Work item: Repeat every entry exactly as it appears.

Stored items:
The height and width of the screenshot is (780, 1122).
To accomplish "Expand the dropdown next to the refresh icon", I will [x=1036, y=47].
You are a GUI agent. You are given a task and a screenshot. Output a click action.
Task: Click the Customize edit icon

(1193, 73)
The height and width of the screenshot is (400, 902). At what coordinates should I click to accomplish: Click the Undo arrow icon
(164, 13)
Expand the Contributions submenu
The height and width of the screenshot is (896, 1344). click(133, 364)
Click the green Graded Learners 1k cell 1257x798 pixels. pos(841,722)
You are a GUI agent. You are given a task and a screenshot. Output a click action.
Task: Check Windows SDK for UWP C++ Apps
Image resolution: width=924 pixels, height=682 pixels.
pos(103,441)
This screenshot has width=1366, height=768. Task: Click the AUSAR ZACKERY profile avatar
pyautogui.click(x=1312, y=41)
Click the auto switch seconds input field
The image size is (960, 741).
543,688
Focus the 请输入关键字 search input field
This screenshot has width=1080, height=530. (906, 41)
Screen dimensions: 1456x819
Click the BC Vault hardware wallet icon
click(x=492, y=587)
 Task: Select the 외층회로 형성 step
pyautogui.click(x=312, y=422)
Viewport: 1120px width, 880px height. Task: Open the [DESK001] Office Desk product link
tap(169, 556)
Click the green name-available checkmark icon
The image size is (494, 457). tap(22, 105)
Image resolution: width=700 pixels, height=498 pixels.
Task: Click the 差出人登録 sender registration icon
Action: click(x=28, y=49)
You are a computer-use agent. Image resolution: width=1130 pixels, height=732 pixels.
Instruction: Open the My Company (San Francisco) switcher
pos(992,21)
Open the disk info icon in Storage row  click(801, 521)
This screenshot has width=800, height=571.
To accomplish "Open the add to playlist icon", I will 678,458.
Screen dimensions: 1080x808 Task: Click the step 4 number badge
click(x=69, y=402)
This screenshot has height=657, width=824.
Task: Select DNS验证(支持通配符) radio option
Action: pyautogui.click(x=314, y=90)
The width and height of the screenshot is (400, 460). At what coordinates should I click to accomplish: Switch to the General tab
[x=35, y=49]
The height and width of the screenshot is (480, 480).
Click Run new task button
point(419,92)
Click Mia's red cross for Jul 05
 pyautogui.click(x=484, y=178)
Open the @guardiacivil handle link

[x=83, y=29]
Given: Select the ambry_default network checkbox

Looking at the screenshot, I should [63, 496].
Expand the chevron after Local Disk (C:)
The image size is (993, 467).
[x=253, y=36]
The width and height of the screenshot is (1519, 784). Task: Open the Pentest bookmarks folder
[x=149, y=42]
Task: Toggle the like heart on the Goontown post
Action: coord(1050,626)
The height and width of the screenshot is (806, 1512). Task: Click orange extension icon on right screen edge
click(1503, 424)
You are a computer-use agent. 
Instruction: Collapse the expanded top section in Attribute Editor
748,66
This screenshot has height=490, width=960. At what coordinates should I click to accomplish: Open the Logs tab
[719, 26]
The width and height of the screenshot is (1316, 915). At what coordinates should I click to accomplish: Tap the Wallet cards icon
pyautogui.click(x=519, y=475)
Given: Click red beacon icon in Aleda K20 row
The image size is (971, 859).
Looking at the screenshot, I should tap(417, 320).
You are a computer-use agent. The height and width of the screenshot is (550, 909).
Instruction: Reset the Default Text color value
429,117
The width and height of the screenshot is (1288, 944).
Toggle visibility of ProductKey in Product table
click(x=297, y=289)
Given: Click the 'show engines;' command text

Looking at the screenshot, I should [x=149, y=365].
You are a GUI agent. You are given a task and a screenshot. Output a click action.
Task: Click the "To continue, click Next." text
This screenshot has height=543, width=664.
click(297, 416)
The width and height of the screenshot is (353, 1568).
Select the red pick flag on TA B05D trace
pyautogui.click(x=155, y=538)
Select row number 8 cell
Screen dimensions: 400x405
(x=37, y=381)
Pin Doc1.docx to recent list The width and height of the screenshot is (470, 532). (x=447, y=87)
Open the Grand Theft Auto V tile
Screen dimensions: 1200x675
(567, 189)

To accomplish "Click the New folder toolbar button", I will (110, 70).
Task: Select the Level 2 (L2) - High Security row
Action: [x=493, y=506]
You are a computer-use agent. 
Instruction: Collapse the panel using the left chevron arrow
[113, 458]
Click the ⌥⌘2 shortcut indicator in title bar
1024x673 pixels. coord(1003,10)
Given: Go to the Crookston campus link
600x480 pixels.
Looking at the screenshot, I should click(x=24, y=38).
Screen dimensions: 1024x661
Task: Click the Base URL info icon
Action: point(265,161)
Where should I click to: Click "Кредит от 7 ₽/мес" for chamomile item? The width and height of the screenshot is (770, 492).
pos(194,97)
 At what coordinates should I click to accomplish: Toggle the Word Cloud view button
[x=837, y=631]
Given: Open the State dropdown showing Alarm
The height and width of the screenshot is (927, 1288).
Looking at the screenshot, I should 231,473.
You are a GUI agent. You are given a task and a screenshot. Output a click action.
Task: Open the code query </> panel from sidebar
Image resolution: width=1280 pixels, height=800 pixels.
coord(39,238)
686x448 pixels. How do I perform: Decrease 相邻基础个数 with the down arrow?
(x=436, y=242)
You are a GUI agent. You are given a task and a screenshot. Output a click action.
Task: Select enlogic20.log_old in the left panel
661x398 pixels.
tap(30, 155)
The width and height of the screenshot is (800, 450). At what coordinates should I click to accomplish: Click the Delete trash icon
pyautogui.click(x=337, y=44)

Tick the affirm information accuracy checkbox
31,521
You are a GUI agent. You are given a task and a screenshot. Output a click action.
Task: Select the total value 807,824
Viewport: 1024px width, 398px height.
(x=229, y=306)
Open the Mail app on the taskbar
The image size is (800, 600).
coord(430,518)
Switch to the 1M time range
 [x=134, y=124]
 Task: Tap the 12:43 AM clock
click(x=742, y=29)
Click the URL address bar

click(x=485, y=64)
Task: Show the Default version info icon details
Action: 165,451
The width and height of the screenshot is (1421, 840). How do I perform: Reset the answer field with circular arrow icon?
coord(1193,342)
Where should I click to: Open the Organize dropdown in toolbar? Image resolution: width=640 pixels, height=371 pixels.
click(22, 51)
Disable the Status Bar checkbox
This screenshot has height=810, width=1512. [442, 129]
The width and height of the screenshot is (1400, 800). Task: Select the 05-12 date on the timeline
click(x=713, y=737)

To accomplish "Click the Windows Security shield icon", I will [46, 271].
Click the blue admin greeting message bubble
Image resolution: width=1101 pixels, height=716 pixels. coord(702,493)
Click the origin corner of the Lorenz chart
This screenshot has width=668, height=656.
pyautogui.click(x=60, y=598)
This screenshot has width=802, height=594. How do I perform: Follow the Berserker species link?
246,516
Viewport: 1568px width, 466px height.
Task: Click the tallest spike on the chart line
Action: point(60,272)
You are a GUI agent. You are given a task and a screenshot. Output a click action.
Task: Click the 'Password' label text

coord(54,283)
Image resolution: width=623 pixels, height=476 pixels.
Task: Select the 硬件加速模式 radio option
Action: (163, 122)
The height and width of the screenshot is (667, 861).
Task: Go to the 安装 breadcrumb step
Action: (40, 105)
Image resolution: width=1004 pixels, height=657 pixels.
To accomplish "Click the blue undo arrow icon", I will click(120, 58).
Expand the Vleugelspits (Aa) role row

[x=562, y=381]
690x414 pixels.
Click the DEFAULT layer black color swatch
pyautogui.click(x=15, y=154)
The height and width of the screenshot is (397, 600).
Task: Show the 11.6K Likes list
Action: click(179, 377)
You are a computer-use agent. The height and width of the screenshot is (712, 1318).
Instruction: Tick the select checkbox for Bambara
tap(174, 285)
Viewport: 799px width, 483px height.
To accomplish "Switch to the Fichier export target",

Solved problem:
The height and width of the screenshot is (780, 1122).
To accomplish "Expand the dropdown next to the refresh icon", I will [x=1036, y=47].
You are a GUI agent. You are given a task and a screenshot. Output a click action.
Task: Click the Customize edit icon

(1193, 73)
The height and width of the screenshot is (400, 902). At what coordinates should I click to accomplish: Click the Undo arrow icon
(164, 13)
Expand the Contributions submenu
The height and width of the screenshot is (896, 1344). click(133, 364)
Click the green Graded Learners 1k cell 1257x798 pixels. pos(841,722)
You are a GUI agent. You are given a task and a screenshot. Output a click action.
Task: Check Windows SDK for UWP C++ Apps
Image resolution: width=924 pixels, height=682 pixels.
pos(103,441)
This screenshot has width=1366, height=768. Task: Click the AUSAR ZACKERY profile avatar
pyautogui.click(x=1312, y=41)
Click the auto switch seconds input field
The image size is (960, 741).
543,688
Focus the 请输入关键字 search input field
This screenshot has width=1080, height=530. (906, 41)
Screen dimensions: 1456x819
Click the BC Vault hardware wallet icon
click(x=492, y=587)
 Task: Select the 외층회로 형성 step
pyautogui.click(x=312, y=422)
Viewport: 1120px width, 880px height. Task: Open the [DESK001] Office Desk product link
tap(169, 556)
Click the green name-available checkmark icon
The image size is (494, 457). tap(22, 105)
Image resolution: width=700 pixels, height=498 pixels.
Task: Click the 差出人登録 sender registration icon
Action: click(x=28, y=49)
You are a computer-use agent. Image resolution: width=1130 pixels, height=732 pixels.
Instruction: Open the My Company (San Francisco) switcher
pos(992,21)
Open the disk info icon in Storage row  click(801, 521)
This screenshot has width=800, height=571.
To accomplish "Open the add to playlist icon", I will 678,458.
Screen dimensions: 1080x808 Task: Click the step 4 number badge
click(x=69, y=402)
This screenshot has height=657, width=824.
Task: Select DNS验证(支持通配符) radio option
Action: pyautogui.click(x=314, y=90)
The width and height of the screenshot is (400, 460). At what coordinates should I click to accomplish: Switch to the General tab
[x=35, y=49]
The height and width of the screenshot is (480, 480).
Click Run new task button
point(419,92)
Click Mia's red cross for Jul 05
 pyautogui.click(x=484, y=178)
Open the @guardiacivil handle link

[x=83, y=29]
Given: Select the ambry_default network checkbox

Looking at the screenshot, I should [63, 496].
Expand the chevron after Local Disk (C:)
The image size is (993, 467).
[x=253, y=36]
The width and height of the screenshot is (1519, 784). Task: Open the Pentest bookmarks folder
[x=149, y=42]
Task: Toggle the like heart on the Goontown post
Action: coord(1050,626)
The height and width of the screenshot is (806, 1512). Task: Click orange extension icon on right screen edge
click(1503, 424)
You are a computer-use agent. 
Instruction: Collapse the expanded top section in Attribute Editor
748,66
This screenshot has height=490, width=960. At what coordinates should I click to accomplish: Open the Logs tab
[719, 26]
The width and height of the screenshot is (1316, 915). At what coordinates should I click to accomplish: Tap the Wallet cards icon
pyautogui.click(x=519, y=475)
Given: Click red beacon icon in Aleda K20 row
The image size is (971, 859).
Looking at the screenshot, I should tap(417, 320).
You are a computer-use agent. The height and width of the screenshot is (550, 909).
Instruction: Reset the Default Text color value
429,117
The width and height of the screenshot is (1288, 944).
Toggle visibility of ProductKey in Product table
click(x=297, y=289)
Given: Click the 'show engines;' command text

Looking at the screenshot, I should [x=149, y=365].
You are a GUI agent. You are given a task and a screenshot. Output a click action.
Task: Click the "To continue, click Next." text
This screenshot has height=543, width=664.
click(297, 416)
The width and height of the screenshot is (353, 1568).
Select the red pick flag on TA B05D trace
pyautogui.click(x=155, y=538)
Select row number 8 cell
Screen dimensions: 400x405
(x=37, y=381)
Pin Doc1.docx to recent list The width and height of the screenshot is (470, 532). (x=447, y=87)
Open the Grand Theft Auto V tile
Screen dimensions: 1200x675
(567, 189)

To accomplish "Click the New folder toolbar button", I will (110, 70).
Task: Select the Level 2 (L2) - High Security row
Action: [x=493, y=506]
You are a computer-use agent. 
Instruction: Collapse the panel using the left chevron arrow
[113, 458]
Click the ⌥⌘2 shortcut indicator in title bar
1024x673 pixels. coord(1003,10)
Given: Go to the Crookston campus link
600x480 pixels.
Looking at the screenshot, I should click(x=24, y=38).
Screen dimensions: 1024x661
Task: Click the Base URL info icon
Action: point(265,161)
Where should I click to: Click "Кредит от 7 ₽/мес" for chamomile item? The width and height of the screenshot is (770, 492).
pos(194,97)
 At what coordinates should I click to accomplish: Toggle the Word Cloud view button
[x=837, y=631]
Given: Open the State dropdown showing Alarm
The height and width of the screenshot is (927, 1288).
Looking at the screenshot, I should 231,473.
You are a GUI agent. You are given a task and a screenshot. Output a click action.
Task: Open the code query </> panel from sidebar
Image resolution: width=1280 pixels, height=800 pixels.
coord(39,238)
686x448 pixels. How do I perform: Decrease 相邻基础个数 with the down arrow?
(x=436, y=242)
You are a GUI agent. You are given a task and a screenshot. Output a click action.
Task: Select enlogic20.log_old in the left panel
661x398 pixels.
tap(30, 155)
The width and height of the screenshot is (800, 450). At what coordinates should I click to accomplish: Click the Delete trash icon
pyautogui.click(x=337, y=44)

Tick the affirm information accuracy checkbox
31,521
You are a GUI agent. You are given a task and a screenshot. Output a click action.
Task: Select the total value 807,824
Viewport: 1024px width, 398px height.
(x=229, y=306)
Open the Mail app on the taskbar
The image size is (800, 600).
coord(430,518)
Switch to the 1M time range
 [x=134, y=124]
 Task: Tap the 12:43 AM clock
click(x=742, y=29)
Click the URL address bar

click(x=485, y=64)
Task: Show the Default version info icon details
Action: 165,451
The width and height of the screenshot is (1421, 840). How do I perform: Reset the answer field with circular arrow icon?
coord(1193,342)
Where should I click to: Open the Organize dropdown in toolbar? Image resolution: width=640 pixels, height=371 pixels.
click(22, 51)
Disable the Status Bar checkbox
This screenshot has height=810, width=1512. [442, 129]
The width and height of the screenshot is (1400, 800). Task: Select the 05-12 date on the timeline
click(x=713, y=737)

To accomplish "Click the Windows Security shield icon", I will [46, 271].
Click the blue admin greeting message bubble
Image resolution: width=1101 pixels, height=716 pixels. coord(702,493)
Click the origin corner of the Lorenz chart
This screenshot has width=668, height=656.
pyautogui.click(x=60, y=598)
This screenshot has width=802, height=594. How do I perform: Follow the Berserker species link?
246,516
Viewport: 1568px width, 466px height.
Task: Click the tallest spike on the chart line
Action: point(60,272)
You are a GUI agent. You are given a task and a screenshot. Output a click action.
Task: Click the 'Password' label text

coord(54,283)
Image resolution: width=623 pixels, height=476 pixels.
Task: Select the 硬件加速模式 radio option
Action: (163, 122)
The height and width of the screenshot is (667, 861).
Task: Go to the 安装 breadcrumb step
Action: (40, 105)
Image resolution: width=1004 pixels, height=657 pixels.
To accomplish "Click the blue undo arrow icon", I will click(120, 58).
Expand the Vleugelspits (Aa) role row

[x=562, y=381]
690x414 pixels.
Click the DEFAULT layer black color swatch
pyautogui.click(x=15, y=154)
The height and width of the screenshot is (397, 600).
Task: Show the 11.6K Likes list
Action: click(179, 377)
You are a computer-use agent. The height and width of the screenshot is (712, 1318).
Instruction: Tick the select checkbox for Bambara
tap(174, 285)
Viewport: 799px width, 483px height.
To accomplish "Switch to the Fichier export target",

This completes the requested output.